使者は現在3名で、アリビオ、コラード、フレンで運営していた。3名ともデリット神の癖が詰め込まれているので無駄に美しい。
彼らは、神に模倣してあるので睡眠も食欲も性欲も保有している。
千代鶴紫央は3日前に扉のトラブルとやらで、このデリット神の箱庭にやってきた。
紫央の世界とここは、白い扉で繋がっているが、白い扉は、今までほとんど使われずにいたとアリビオから聞いた。
過去に白い扉の行き来がほとんどなかったのは、紫央が見つけたとき、かなり土で汚れていたので、地震や洪水で扉が埋まったままになっていたせいじゃないだろうか、と紫央は勝手に想像していた。

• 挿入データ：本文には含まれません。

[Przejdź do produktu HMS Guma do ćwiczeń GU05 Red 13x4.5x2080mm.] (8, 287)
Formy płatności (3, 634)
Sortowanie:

翌日、扉の創造神デリットに拝謁したが、紫央はデリット神の顔を見て腰を抜かすほど驚いた。
「私の口に果実を突っ込んだ男性が、扉の神だったんだよね」
家族の元に、帰りたいって言ったら、特例であちらの世界に私の分身を送られてしまった。
私自身が帰るには、扉のシステムエラーの原因を突き止めなきゃいけなくて、それまではあちらの世界では、私の分身が場繋ぎを務めるということらしいけど...
そんなことが、できるなら私を帰せそうなのにね。
ちなみにデリット神の加護を授かったことで、言語は扉の数だけ操ることができ、聞き取りの方も言葉が勝手に脳内変換されるらしい。
そして今日から、私も扉の管理の仕事をさせてもらえることになった。